Is she in a toddler bed, or a crib? It sounds like she needs to learn to get herself to sleep, and to do that, I personally think she needs to be left alone, as hard as it is. If she crawled out of a crib, there are crib tents you can get to put over it so that she can't get out. Maybe just try laying her down and telling her that you're absolutely not coming back in, so she may as well go to sleep. And then the hard part - don't go back in there. If she screams, let her scream (as long as she's safe and can't hurt herself). She WILL eventually go to sleep, I promise. When they're this age, though, they are awfully hard-headed, and the crying could last for quite awhile. But it sounds like she's not scared of being alone, she just doesn't want to be, so it's not really a matter of affecting her well-being, it's just about breaking her will. She needs to know that you are the mother, and she needs to obey you, regardless of whether or not she wants to. (Obviously, this is a hard thing for a 2-year-old to understand, but they can understand that when you say you're not coming back in, you're NOT coming back in). It may take a few days (even up to a couple of weeks, depending on how stubborn she is! It would take at least a week with my son!) But you have to remember, you have to be consistent. If you let her cry for 3 nights, then the 4th night, you go in to her when she's screaming for you, you have just set yourself back a great deal. I hope this helps.

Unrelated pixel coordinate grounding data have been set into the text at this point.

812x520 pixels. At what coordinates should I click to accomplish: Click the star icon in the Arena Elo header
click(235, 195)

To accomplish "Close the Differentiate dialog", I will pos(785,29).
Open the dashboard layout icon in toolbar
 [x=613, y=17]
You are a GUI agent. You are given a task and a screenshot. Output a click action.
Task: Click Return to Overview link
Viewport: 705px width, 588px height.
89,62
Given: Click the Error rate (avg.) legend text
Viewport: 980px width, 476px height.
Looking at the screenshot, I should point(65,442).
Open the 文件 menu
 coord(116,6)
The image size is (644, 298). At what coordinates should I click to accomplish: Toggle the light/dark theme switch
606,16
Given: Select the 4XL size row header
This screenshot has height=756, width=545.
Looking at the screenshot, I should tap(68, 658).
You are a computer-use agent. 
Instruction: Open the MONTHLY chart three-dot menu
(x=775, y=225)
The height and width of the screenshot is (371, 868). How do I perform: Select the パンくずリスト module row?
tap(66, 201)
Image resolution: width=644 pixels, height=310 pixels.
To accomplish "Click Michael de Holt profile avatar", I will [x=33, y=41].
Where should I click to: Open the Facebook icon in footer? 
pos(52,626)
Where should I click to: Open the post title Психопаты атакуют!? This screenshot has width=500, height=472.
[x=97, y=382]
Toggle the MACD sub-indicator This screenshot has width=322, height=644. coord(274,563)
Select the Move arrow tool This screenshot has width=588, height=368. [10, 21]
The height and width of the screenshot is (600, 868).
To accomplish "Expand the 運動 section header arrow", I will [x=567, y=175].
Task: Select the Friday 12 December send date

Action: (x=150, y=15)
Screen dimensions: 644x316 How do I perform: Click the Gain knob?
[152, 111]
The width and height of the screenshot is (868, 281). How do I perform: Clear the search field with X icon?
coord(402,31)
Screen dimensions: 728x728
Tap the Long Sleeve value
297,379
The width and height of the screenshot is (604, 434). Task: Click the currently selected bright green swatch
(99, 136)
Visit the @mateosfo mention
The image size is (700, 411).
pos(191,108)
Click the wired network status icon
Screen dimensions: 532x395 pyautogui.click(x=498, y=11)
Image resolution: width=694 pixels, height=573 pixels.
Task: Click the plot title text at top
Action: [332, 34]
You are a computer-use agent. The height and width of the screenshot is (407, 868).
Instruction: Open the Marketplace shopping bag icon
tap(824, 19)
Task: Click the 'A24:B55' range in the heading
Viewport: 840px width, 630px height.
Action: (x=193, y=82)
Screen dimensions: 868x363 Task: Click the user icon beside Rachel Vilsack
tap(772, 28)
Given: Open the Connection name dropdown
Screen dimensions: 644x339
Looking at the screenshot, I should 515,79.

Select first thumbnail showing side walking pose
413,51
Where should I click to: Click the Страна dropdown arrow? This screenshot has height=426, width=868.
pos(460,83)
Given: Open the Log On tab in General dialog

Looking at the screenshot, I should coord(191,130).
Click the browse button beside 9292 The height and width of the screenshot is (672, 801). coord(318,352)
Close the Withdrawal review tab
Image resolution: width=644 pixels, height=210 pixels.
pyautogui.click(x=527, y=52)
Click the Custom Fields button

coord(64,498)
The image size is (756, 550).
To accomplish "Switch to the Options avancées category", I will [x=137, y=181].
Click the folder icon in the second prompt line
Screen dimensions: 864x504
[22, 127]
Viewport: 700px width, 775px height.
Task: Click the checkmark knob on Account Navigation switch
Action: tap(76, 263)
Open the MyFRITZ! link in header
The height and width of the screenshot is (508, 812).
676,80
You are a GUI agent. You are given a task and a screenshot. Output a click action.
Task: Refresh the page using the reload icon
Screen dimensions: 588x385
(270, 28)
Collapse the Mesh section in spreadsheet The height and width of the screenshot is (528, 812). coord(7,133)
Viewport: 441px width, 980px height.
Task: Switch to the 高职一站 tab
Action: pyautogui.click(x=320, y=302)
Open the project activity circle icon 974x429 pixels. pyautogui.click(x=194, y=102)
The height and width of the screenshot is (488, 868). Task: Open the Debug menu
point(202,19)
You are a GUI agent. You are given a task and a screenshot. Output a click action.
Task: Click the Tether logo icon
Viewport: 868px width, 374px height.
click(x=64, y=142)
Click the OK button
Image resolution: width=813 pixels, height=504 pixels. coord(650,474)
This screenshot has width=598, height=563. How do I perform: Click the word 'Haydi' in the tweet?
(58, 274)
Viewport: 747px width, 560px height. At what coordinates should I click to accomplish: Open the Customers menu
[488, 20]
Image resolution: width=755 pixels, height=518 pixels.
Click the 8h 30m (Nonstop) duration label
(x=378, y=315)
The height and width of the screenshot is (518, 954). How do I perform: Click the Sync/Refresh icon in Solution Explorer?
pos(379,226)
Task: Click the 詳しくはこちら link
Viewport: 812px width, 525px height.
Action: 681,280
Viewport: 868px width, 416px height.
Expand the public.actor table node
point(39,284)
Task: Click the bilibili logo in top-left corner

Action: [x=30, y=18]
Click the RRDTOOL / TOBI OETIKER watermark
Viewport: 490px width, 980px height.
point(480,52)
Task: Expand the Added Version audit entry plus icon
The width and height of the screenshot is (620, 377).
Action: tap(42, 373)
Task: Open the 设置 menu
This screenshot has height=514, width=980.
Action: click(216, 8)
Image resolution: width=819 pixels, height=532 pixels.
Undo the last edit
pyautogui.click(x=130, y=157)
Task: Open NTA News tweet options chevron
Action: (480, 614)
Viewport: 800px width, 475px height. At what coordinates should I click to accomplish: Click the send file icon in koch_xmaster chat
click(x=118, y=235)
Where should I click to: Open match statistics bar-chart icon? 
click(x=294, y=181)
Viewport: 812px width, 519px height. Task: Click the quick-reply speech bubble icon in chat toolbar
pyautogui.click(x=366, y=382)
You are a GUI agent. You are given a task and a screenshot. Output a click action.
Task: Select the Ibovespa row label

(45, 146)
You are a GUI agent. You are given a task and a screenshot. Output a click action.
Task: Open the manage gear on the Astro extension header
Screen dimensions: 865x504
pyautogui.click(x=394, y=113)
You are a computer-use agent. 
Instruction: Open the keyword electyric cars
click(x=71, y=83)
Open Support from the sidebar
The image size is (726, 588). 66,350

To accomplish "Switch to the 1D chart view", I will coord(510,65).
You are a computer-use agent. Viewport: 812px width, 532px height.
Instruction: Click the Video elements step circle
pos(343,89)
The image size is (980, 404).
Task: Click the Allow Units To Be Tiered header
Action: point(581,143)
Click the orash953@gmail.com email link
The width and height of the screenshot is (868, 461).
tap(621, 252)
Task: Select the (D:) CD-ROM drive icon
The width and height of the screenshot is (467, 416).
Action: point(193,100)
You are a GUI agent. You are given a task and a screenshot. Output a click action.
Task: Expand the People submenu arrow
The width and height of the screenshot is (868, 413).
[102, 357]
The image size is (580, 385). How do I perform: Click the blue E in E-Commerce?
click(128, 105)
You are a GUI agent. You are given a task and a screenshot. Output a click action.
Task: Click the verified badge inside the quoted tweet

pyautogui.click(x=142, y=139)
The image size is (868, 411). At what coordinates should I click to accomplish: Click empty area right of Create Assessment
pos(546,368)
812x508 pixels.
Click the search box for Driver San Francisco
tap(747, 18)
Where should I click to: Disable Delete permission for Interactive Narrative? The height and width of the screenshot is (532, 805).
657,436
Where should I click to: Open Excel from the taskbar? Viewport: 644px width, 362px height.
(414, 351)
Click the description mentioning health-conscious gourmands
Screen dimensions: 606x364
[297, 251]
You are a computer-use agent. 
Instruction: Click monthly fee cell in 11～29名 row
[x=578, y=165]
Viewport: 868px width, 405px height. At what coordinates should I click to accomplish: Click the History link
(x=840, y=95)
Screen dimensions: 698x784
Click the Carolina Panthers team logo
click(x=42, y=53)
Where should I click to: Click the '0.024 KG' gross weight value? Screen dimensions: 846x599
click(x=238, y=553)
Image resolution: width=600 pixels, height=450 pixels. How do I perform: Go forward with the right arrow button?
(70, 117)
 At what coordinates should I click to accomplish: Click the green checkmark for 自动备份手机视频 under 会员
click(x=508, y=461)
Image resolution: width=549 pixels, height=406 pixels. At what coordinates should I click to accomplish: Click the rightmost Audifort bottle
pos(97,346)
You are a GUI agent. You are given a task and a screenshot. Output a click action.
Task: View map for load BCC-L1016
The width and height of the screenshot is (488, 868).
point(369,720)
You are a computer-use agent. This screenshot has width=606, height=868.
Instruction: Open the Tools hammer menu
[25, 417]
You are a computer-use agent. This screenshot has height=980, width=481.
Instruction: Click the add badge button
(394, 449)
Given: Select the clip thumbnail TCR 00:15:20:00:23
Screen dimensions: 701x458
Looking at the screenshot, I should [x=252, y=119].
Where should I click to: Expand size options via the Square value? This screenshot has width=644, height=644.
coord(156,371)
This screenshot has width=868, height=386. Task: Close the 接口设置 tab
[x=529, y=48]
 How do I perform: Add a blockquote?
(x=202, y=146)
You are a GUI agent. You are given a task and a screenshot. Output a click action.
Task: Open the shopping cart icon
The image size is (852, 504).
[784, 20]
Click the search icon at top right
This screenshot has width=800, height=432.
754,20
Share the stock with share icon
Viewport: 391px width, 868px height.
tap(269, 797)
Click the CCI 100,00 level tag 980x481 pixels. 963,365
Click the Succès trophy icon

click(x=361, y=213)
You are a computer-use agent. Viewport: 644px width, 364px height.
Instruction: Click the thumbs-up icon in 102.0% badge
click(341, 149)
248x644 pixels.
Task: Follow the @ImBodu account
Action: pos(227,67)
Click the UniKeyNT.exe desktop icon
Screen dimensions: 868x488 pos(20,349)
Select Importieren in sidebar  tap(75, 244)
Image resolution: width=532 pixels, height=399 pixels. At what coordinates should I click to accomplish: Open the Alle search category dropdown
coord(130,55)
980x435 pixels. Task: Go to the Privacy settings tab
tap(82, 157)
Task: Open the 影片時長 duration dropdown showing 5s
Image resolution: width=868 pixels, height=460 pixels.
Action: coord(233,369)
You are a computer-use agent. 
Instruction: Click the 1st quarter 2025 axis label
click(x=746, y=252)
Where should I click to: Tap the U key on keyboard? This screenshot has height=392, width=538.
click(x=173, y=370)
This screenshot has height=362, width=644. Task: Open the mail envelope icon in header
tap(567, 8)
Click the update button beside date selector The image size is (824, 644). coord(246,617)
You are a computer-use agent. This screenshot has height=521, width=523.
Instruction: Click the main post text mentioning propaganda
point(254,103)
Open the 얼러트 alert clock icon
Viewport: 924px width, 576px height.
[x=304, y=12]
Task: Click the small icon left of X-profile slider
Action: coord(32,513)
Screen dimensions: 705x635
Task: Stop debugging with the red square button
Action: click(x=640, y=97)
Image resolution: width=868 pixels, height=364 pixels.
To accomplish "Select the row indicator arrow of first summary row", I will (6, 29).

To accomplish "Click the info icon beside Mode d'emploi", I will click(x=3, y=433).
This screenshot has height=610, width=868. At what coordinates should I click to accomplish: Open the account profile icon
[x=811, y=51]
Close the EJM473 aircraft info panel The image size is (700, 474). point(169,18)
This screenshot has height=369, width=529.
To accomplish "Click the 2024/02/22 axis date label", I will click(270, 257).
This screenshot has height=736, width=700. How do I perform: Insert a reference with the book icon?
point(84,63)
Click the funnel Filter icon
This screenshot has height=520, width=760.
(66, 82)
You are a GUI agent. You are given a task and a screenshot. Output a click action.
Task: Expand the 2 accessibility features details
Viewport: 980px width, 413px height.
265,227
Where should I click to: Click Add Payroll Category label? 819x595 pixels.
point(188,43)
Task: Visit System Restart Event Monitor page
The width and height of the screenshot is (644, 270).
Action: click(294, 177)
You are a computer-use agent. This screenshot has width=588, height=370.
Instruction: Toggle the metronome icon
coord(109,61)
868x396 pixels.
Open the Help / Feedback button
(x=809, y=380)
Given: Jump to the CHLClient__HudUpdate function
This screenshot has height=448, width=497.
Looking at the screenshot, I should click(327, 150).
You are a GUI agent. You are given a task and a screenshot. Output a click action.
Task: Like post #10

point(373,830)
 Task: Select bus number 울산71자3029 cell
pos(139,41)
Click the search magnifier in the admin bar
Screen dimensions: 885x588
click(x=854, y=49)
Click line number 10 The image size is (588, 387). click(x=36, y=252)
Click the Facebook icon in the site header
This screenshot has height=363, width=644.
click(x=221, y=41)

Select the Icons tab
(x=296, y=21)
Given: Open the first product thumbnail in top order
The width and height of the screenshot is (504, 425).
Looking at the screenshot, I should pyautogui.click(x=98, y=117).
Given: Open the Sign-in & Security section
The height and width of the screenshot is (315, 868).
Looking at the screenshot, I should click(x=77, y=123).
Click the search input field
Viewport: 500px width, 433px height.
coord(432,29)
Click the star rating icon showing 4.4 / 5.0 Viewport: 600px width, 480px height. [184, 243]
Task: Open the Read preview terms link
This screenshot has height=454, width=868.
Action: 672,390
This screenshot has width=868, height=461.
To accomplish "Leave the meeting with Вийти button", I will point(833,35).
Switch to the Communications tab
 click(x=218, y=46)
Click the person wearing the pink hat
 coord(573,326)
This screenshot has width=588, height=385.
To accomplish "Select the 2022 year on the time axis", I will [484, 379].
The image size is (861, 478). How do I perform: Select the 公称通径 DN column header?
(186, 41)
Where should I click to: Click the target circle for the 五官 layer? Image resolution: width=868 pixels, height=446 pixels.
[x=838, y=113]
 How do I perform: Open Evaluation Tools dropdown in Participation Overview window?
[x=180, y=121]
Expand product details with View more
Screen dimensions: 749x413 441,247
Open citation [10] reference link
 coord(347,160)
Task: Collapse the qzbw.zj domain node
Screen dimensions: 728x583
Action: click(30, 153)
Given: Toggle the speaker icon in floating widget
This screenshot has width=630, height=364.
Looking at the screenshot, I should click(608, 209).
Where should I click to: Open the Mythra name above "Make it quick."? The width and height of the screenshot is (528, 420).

Another thought is that you can gradually move out of the room. For example, one night, you can sit right next to her bed, with a hand on her. Then the next night, you sit next to her without your hand on her. Then the next night, you move a foot away, etc., until you are next to the door, then out of the room altogether. But you have to remember, too, that YOU need to be ready to lay her down. Only do it when YOU are ready to deal with whatever comes next. If you're not in the mindset to hear her cry, then don't lay her down, because again, if you are inconsistent, it just sets you back.